The proposed increase would amount to $1,400 per student for the year, making the total tuition for traditional undergraduate students $49,700.
In 2021-2022 tuition remained unchanged at $45,850. In 2022-2023 it increased by 2.51% making tuition $47,000. The current academic year saw a 2.7% increase – amounting to $1,300 – making tuition $48,300.
Eric Bishop, interim vice president of enrollment management, said the increase represents the cost of doing business since the University is a tuition-dependent institution.
In recent years tuition increases have been lower than the rate of inflation, which was 7.8% between 2021 and 2022, and 3.2% between 2022 and 2023.
“We certainly didn’t want to increase tuition at the same rate of inflation,” said Roy Kwon, interim provost and vice president of academic affairs. “But at the same time, just being mindful of the fact that inflation has been increasing, we’ve been thinking through what the best approach might be with tuition.”

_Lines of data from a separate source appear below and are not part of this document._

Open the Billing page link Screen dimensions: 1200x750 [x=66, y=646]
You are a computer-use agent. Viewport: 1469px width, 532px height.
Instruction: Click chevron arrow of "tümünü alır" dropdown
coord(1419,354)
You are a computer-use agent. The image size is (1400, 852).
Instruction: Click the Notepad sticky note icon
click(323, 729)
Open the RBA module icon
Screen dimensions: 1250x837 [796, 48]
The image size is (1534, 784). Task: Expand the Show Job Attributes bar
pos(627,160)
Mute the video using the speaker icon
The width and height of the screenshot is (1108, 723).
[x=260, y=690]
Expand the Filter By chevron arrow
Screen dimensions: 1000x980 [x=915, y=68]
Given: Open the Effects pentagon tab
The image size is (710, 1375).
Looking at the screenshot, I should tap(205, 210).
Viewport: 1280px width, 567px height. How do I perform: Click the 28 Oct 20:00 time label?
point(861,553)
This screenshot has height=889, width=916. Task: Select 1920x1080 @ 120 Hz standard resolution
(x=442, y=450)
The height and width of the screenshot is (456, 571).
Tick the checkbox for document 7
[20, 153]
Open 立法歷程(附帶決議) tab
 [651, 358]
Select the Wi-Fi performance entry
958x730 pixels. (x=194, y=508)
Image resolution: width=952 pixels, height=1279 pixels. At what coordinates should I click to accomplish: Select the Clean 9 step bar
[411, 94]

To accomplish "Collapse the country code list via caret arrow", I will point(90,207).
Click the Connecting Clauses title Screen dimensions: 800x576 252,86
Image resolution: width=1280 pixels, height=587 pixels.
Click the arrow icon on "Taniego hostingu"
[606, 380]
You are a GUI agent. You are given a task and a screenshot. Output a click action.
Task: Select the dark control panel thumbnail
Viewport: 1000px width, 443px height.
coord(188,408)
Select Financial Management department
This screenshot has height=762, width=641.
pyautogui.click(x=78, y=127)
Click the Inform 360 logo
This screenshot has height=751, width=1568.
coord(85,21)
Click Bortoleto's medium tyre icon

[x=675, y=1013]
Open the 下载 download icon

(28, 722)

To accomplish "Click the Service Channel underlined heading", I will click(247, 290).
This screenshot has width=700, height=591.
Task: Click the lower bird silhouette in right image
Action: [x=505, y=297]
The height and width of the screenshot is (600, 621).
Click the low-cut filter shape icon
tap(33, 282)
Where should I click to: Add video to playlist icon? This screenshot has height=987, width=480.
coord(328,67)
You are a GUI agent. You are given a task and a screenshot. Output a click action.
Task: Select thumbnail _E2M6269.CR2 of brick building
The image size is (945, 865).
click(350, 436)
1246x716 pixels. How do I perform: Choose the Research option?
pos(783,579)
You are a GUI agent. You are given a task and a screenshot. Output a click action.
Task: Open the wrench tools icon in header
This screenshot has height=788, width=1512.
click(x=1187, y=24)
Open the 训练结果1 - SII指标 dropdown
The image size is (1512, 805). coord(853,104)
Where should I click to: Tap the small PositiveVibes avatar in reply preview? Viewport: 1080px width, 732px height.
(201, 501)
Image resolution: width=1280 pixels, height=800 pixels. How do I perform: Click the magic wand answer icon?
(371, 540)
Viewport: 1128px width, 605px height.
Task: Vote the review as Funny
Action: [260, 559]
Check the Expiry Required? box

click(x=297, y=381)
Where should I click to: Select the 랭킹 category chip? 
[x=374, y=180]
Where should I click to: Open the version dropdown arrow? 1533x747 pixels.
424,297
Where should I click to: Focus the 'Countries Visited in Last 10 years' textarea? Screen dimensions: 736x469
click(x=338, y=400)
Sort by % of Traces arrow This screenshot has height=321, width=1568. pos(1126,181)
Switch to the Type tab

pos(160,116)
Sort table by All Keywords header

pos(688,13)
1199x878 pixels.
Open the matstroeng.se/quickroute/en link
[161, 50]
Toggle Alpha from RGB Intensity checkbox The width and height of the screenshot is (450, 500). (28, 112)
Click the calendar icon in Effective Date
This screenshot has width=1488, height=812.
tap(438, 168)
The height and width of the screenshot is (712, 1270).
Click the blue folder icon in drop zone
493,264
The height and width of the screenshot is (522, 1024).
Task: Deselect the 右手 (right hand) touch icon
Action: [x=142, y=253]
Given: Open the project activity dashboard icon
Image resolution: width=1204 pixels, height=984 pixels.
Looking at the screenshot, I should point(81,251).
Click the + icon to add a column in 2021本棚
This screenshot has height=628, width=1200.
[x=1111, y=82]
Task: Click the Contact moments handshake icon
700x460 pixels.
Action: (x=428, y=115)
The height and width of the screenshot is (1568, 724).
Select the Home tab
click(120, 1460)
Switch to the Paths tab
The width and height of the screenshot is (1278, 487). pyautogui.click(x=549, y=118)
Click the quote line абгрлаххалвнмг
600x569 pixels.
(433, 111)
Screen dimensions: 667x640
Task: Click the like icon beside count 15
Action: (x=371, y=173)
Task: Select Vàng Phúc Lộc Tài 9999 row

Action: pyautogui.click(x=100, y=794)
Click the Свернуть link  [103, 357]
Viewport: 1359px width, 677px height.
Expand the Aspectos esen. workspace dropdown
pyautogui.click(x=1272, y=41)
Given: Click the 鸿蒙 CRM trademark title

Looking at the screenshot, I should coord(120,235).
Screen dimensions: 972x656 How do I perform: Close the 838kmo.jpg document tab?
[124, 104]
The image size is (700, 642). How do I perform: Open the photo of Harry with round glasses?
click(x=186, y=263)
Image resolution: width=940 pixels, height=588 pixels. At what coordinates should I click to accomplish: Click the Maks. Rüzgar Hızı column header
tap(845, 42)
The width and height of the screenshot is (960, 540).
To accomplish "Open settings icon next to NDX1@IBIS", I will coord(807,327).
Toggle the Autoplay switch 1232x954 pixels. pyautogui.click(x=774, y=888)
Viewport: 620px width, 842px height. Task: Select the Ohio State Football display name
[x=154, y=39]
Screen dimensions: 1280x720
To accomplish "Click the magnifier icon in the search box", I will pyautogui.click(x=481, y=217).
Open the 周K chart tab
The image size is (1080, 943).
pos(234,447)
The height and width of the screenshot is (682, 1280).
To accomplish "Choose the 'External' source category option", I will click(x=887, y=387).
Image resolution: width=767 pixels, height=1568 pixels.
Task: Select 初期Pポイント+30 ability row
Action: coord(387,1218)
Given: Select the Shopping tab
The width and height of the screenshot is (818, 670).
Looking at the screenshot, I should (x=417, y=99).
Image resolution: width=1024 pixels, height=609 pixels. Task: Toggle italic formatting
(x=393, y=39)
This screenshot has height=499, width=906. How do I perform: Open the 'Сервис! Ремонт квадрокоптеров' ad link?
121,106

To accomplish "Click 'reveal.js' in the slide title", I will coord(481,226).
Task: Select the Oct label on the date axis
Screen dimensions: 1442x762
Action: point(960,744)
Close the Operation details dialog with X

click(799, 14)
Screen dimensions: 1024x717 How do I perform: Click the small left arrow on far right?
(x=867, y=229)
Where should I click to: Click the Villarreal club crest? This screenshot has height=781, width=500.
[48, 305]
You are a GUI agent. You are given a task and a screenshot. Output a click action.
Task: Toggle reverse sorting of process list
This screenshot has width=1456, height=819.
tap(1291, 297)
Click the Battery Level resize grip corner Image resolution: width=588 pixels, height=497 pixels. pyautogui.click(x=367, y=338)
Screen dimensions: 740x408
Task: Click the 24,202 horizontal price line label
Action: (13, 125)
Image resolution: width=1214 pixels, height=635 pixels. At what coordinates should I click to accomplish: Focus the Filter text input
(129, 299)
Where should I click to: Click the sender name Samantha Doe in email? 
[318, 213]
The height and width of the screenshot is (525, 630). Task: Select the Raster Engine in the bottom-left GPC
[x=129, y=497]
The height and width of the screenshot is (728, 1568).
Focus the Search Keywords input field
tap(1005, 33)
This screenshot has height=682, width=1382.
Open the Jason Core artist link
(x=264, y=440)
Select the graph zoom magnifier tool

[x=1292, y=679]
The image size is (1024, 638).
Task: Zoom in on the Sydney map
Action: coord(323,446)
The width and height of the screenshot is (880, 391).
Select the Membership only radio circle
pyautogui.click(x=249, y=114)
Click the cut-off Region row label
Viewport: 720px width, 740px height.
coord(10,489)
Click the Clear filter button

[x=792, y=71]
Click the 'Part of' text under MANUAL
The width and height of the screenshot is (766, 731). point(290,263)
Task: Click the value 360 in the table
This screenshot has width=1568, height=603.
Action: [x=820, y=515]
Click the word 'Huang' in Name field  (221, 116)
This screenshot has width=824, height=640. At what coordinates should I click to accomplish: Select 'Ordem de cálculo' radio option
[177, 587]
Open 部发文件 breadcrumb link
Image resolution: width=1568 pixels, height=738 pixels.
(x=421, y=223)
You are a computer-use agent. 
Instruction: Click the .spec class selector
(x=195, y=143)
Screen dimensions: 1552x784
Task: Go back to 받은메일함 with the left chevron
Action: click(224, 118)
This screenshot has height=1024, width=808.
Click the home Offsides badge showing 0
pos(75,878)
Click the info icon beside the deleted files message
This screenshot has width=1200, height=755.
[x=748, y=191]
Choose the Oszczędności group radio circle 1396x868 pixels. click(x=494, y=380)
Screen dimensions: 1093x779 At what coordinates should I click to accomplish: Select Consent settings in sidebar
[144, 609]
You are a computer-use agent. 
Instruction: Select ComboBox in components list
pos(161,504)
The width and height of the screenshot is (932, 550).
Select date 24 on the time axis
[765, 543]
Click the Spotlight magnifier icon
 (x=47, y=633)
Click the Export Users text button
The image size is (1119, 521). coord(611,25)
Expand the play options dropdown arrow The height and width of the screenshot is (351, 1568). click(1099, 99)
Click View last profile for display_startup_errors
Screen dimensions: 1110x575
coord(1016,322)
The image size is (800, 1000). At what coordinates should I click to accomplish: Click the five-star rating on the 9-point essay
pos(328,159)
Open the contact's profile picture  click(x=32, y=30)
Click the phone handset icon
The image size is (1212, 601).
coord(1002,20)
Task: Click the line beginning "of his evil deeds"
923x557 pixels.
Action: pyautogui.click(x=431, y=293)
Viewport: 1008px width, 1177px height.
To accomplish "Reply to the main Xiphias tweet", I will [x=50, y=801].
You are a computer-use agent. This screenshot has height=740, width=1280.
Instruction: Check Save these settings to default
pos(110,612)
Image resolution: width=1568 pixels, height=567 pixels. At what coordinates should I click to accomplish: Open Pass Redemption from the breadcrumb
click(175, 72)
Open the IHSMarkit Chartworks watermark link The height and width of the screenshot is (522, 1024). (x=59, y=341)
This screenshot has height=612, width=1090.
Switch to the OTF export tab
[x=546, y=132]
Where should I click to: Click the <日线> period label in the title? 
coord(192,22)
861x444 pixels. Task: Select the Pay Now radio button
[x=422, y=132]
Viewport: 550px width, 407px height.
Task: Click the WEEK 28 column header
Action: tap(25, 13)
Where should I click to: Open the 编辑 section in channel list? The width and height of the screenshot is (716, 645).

The University has experienced a decline in enrollment in recent years, based on generational trends.
“The goal is to try to mitigate the loss in terms of inflation and cost of living,” Bishop said. “Employee compensation, all of those things, figure into the operating budget.”
Rick Hasse, instructor of accounting and finance, and chairman of the faculty budget and compensation committee, said the University’s main expenses are wages and compensation along with scholarships, so it has to find ways of squeezing every dollar without laying off faculty.
“We have to stay in touch and have to pay our people and have to provide the quality of education that you demand for your tuition dollars,” he said. “We would not be able to do it unless we give raises and supplement those costs with inflation, so it’s a very difficult scenario.”
Hasse added the University has to be honest and transparent with students that they are getting value and getting their money’s worth when the University asks them to pay more.
“We need to (show) that we’re doing the best we can to provide value,” Hasse said.
Bishop said some of the things they will be working on with the Associated Students of University of La Verne to make sure students receive value will be increasing hours at the Wilson Library, the Lewis Health Center, and the student health center.
Hasse said the bottom line is that the University needs to manage its costs, so increases are necessary, but it has to make sure that the value and quality of the education is getting better for the students in order for increases to be OK.
“If we don’t do that, and we still cut back the library hours, lower our quality of foods in our dining halls, lower janitorial services, and the quality of the departments and the quality of the faculty suffers, then if I were a student I might be wanting to look elsewhere, because it’s not happening here,” Hasse said. “Those are the key issues of this process and the key issues that students should look at.”